The second Startup Weekend I did was in July 2012, later that same year in a team with Tom Pisel, one of my best friends from high school. We built and launched Tramsurance which had pretty much no users by the end of the weekend but came 3rd winning a Samsung Galaxy Tablet. But we re-wrote the site and relaunched later that week on Wednesday. By the end of the week we had nearly 50,000 users, were front page of every major newspaper, on every tv and radio station, made a bunch of Big International magazines and were the most talked about story in the country.
You can think of Medicine as a logistic function which grows increasingly larger over time whereas Tramsurance as a surge function which burns really bright at the beginning but runs out quickly.
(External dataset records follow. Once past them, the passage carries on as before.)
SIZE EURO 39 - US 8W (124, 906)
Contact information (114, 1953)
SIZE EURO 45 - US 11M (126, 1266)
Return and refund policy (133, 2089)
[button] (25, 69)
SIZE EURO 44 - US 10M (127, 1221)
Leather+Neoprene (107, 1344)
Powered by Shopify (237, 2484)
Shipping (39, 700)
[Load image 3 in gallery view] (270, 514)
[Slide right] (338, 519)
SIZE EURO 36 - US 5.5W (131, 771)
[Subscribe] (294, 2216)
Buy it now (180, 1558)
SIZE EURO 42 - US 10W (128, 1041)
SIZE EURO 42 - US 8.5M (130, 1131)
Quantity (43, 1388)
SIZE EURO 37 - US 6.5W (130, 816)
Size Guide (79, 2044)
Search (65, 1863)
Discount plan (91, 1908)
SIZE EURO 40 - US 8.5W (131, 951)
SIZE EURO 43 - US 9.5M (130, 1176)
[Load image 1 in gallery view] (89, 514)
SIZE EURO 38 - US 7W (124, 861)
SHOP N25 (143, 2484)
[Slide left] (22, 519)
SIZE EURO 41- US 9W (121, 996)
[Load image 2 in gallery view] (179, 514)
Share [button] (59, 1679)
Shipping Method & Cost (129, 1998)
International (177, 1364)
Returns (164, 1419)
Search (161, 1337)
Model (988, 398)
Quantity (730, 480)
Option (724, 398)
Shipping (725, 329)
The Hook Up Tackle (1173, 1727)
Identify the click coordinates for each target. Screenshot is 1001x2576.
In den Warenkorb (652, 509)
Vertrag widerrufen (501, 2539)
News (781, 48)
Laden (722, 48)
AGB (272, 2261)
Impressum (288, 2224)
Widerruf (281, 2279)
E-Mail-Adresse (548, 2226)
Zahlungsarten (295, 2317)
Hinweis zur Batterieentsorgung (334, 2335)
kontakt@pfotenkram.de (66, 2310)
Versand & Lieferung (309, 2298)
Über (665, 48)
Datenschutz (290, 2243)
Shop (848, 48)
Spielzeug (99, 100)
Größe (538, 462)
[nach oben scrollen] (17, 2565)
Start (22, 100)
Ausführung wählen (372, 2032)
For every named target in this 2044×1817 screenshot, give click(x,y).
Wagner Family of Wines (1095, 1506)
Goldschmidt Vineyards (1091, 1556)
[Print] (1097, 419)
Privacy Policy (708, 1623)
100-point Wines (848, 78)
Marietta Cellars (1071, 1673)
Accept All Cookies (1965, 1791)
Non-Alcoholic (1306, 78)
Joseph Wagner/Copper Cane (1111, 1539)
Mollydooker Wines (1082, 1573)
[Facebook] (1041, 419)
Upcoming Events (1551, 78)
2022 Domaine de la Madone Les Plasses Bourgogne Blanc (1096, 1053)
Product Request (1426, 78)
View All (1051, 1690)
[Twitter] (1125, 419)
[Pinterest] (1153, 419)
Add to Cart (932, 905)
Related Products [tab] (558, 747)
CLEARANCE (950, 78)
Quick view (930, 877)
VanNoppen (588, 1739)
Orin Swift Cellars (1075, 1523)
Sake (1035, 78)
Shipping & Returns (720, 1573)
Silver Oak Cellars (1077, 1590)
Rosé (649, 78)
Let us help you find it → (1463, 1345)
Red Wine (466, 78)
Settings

It’s also worth mentioning that we were the youngest team in both of them, I was 19, Tom was 20. So anything is really possible and I don’t know if there are any real lessons to take from it. Instead I’m going to make some observations I think are interesting.
It’s profitable. Every Startup Weekend I’ve been to I walked away wealthier than when I entered. The simple math here is the ticket price is about $100 and the top 3 win prizes each valued at about $1000. So if you can place, immediately it will be a net profitable exercise, not including any sales made. That doesn’t even take into account the value created by the startup or the people you’ll meet there.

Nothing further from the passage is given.